La compétence du tribunal des activités économiques
Le fondement légal de la compétence matérielle
Le tribunal fonde expressément sa compétence sur l’article 26 de la loi du 20 novembre 2023. Il reproduit la disposition légale pour justifier son intervention. « La compétence du tribunal des activités économiques est déterminée par l’article 26 de la loi n°2023-1059 du 20 novembre 2023 : il connaît des demandes d’ouverture de procédures collectives quel que soit le statut et l’activité de la personne physique ou morale, à l’exception des professions réglementées du droit. » (Tribunal des activités économiques de Paris, le 9 octobre 2025). Cette citation identique à une jurisprudence antérieure consolide l’interprétation de la loi. La portée est large et inclut désormais les associations à activité économique.
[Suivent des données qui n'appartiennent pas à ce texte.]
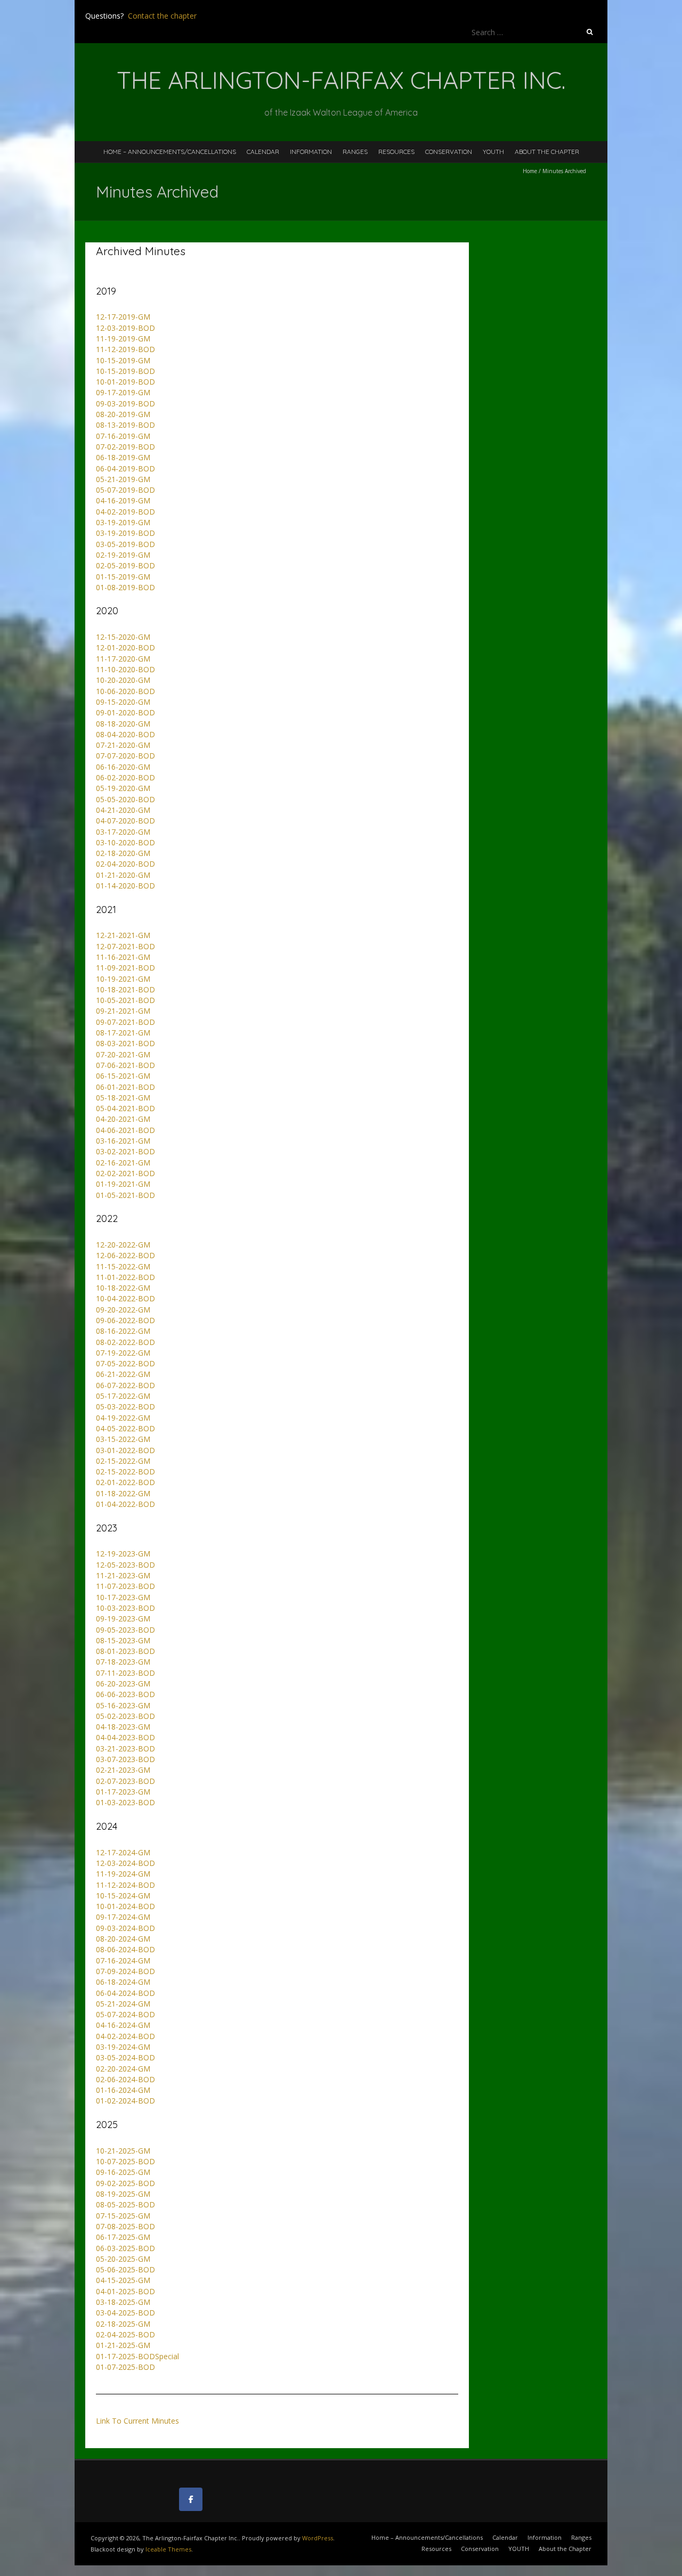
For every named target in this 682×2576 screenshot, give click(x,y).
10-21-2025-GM (123, 2151)
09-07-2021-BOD (125, 1022)
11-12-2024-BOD (125, 1885)
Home (530, 171)
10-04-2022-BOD (125, 1298)
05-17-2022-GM (123, 1396)
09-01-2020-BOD (125, 712)
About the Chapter (547, 152)
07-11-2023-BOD (125, 1673)
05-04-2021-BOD (125, 1108)
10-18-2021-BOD (125, 989)
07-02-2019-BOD (125, 447)
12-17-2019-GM (123, 317)
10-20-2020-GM (123, 680)
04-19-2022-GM (123, 1418)
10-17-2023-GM (123, 1597)
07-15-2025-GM (123, 2216)
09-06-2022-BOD (125, 1320)
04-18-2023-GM (123, 1727)
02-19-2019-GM (123, 555)
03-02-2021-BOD (125, 1151)
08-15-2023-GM (123, 1640)
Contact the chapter (162, 16)
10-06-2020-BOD (125, 691)
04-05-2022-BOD (125, 1428)
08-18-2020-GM (123, 724)
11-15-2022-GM (123, 1266)
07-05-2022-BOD (125, 1363)
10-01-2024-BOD (125, 1906)
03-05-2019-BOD (125, 544)
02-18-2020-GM (123, 853)
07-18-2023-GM (123, 1662)
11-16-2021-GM (123, 957)
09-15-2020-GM (123, 702)
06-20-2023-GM (123, 1683)
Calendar (263, 152)
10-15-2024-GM (123, 1895)
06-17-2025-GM (123, 2237)
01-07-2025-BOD (125, 2367)
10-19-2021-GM (123, 979)
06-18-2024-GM (123, 1982)
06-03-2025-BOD (125, 2248)
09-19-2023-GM (123, 1618)
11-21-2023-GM (123, 1575)
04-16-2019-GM (123, 500)
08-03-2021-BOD (125, 1043)
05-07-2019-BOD (125, 490)
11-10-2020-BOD (125, 669)
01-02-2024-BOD (125, 2101)
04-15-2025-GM (123, 2280)
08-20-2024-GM (123, 1939)
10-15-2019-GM (123, 360)
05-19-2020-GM (123, 788)
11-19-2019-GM (123, 338)
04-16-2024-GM (123, 2025)
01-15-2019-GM (123, 577)
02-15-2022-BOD (125, 1471)
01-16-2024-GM (123, 2090)
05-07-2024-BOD (125, 2014)
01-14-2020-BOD (125, 886)
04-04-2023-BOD (125, 1737)
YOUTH (493, 152)
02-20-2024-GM (123, 2069)
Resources (396, 152)
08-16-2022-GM (123, 1331)
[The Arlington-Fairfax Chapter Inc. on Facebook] (190, 2499)
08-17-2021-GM (123, 1033)
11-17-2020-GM (123, 659)
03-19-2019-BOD (125, 533)
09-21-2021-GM (123, 1011)
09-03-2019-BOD (125, 403)
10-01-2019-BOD (125, 382)
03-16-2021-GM (123, 1141)
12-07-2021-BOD (125, 946)
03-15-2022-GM (123, 1439)
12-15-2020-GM (123, 637)
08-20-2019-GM (123, 414)
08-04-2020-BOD (125, 734)
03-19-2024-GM (123, 2047)
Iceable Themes (168, 2549)
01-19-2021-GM (123, 1184)
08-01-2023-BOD (125, 1651)
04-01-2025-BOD (125, 2291)
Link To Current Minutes (137, 2421)
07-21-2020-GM (123, 745)
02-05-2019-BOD (125, 565)
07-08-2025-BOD (125, 2226)
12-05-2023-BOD (125, 1565)
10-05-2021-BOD (125, 1000)
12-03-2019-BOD (125, 328)
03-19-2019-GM (123, 522)
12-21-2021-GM (123, 935)
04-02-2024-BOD (125, 2036)
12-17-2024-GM (123, 1852)
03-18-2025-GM (123, 2302)
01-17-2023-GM (123, 1792)
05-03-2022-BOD (125, 1406)
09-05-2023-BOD (125, 1630)
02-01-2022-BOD (125, 1482)
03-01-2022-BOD (125, 1450)
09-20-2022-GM (123, 1310)
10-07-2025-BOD (125, 2161)
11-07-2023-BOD (125, 1586)
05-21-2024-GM (123, 2004)
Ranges (355, 152)
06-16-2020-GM (123, 767)
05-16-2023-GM (123, 1705)
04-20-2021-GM (123, 1119)
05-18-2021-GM (123, 1098)
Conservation (448, 152)
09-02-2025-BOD (125, 2183)
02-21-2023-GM (123, 1770)
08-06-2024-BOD (125, 1949)
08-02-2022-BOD (125, 1342)
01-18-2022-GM (123, 1493)
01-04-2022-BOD (125, 1504)
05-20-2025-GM (123, 2259)
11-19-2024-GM (123, 1874)
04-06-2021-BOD (125, 1130)
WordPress (317, 2538)
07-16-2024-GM (123, 1960)
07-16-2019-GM (123, 436)
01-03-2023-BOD (125, 1802)
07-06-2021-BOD (125, 1065)
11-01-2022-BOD (125, 1277)
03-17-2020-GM (123, 832)
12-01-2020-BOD (125, 647)
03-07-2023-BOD (125, 1759)
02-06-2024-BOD (125, 2079)
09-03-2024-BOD (125, 1928)
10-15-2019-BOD (125, 371)
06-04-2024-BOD (125, 1993)
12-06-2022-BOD (125, 1255)
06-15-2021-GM (123, 1076)
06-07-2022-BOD (125, 1385)
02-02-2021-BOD (125, 1173)
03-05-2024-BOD (125, 2057)
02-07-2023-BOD (125, 1781)
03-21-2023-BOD (125, 1748)
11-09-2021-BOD (125, 968)
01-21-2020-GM (123, 875)
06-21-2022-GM (123, 1374)
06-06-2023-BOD (125, 1694)
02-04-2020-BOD (125, 864)
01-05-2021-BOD (125, 1195)
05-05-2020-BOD (125, 799)
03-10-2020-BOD (125, 842)
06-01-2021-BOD (125, 1087)
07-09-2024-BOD (125, 1971)
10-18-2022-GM (123, 1288)
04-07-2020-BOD (125, 821)
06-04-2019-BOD (125, 468)
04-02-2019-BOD (125, 512)
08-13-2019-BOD (125, 425)
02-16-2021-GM (123, 1162)
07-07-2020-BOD (125, 756)
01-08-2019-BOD (125, 587)
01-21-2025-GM (123, 2345)
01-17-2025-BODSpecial (137, 2356)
La valeur est d’unifier le contentieux des procédures collectives des entreprises.
L’application à une association à activité économique
Le tribunal applique ce texte à une association inscrite au registre Sirene. L’entité exerce une activité de pratique dentaire avec des salariés et un chiffre d’affaires. Le statut associatif n’est donc pas un obstacle à l’ouverture d’une procédure collective. Cette solution aligne le traitement des associations sur celui des sociétés commerciales. Elle assure une protection égale des créanciers quelle que soit la forme juridique. La décision précise ainsi le champ d’application personnel de la nouvelle juridiction.
Les conditions d’ouverture du redressement judiciaire
La constatation de l’état de cessation des paiements
Le tribunal relève l’impossibilité de faire face au passif exigible avec l’actif disponible. Cette impossibilité résulte notamment d’un manque de moyens financiers patent. La date de cessation des paiements est fixée au jour du dépôt de la déclaration. Cette fixation simplifie l’administration de la preuve de la cessation des paiements. Elle offre une sécurité juridique pour le calcul de la période suspecte. La solution est classique et respecte les exigences du code de commerce.
La perspective d’un redressement possible
Le jugement retient que le dirigeant souhaite présenter un plan de redressement à terme. Les prévisions établies laissent penser qu’aucune dette nouvelle ne sera créée. Ces éléments permettent d’envisager une continuation de l’activité pendant l’observation. Le tribunal ouvre donc une procédure de redressement et non de liquidation. Cette appréciation souveraine conditionne le choix de la procédure applicable. Elle témoigne d’un contrôle a minima des perspectives de redressement à ce stade.